[Task details] Every line of the listing should be retyped exactly, but none of the pictures should be.

Content starts

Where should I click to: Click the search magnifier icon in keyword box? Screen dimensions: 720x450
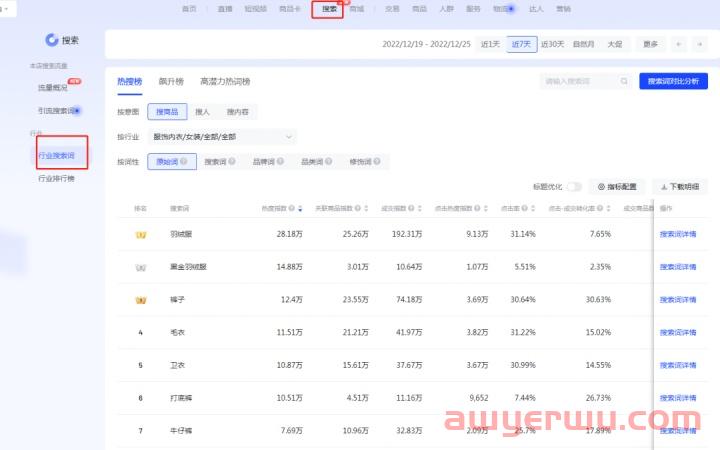pyautogui.click(x=625, y=81)
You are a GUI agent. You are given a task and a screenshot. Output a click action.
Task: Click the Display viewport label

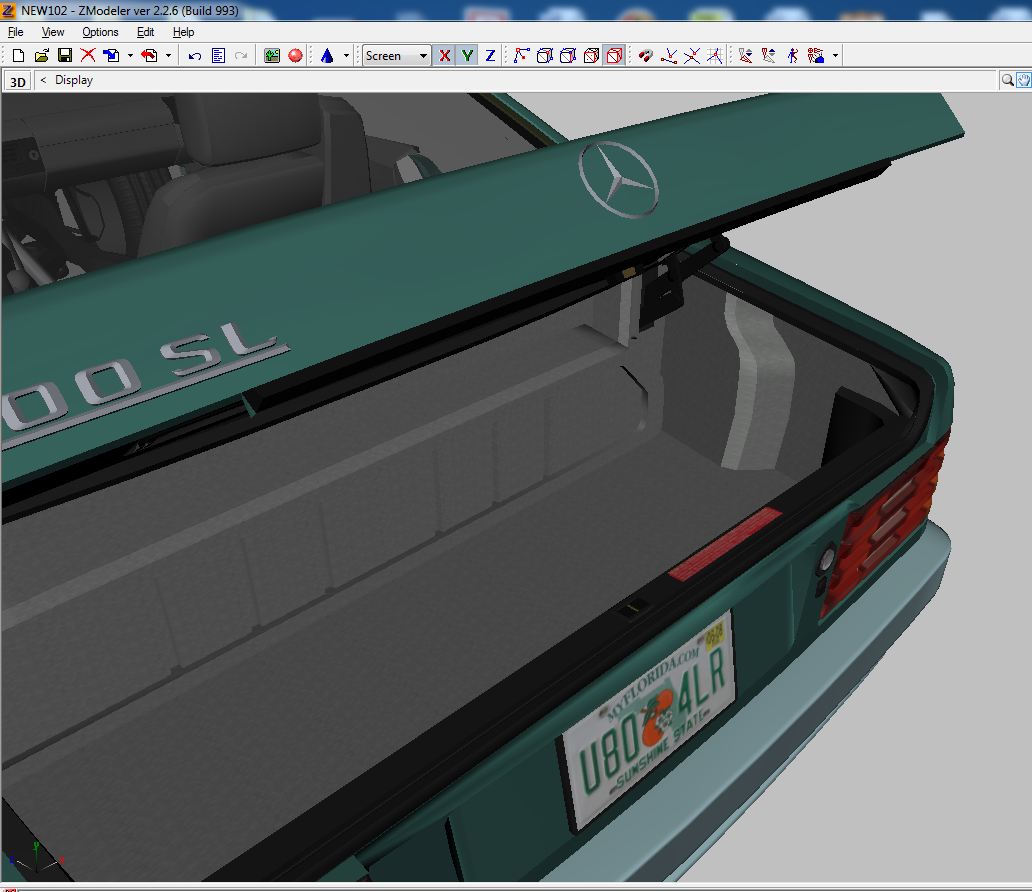[74, 80]
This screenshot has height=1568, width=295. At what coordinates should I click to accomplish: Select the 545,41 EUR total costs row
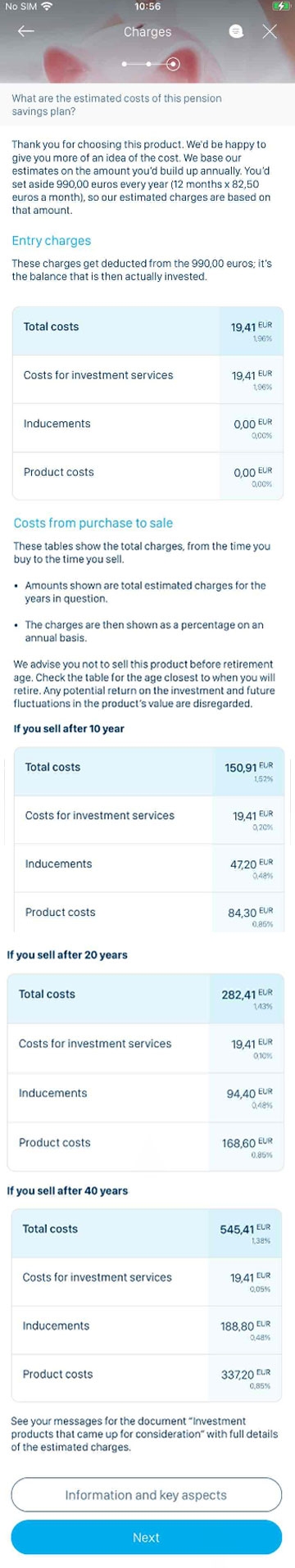coord(148,1234)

Content ends

[Response box]
Where should I click to: Click the search magnifier icon in keyword box? Screen dimensions: 720x450
pyautogui.click(x=625, y=81)
You are a GUI agent. You are given a task and a screenshot. Output a click action.
Task: Click the Display viewport label

[74, 80]
This screenshot has height=1568, width=295. At what coordinates should I click to accomplish: Select the 545,41 EUR total costs row
coord(148,1234)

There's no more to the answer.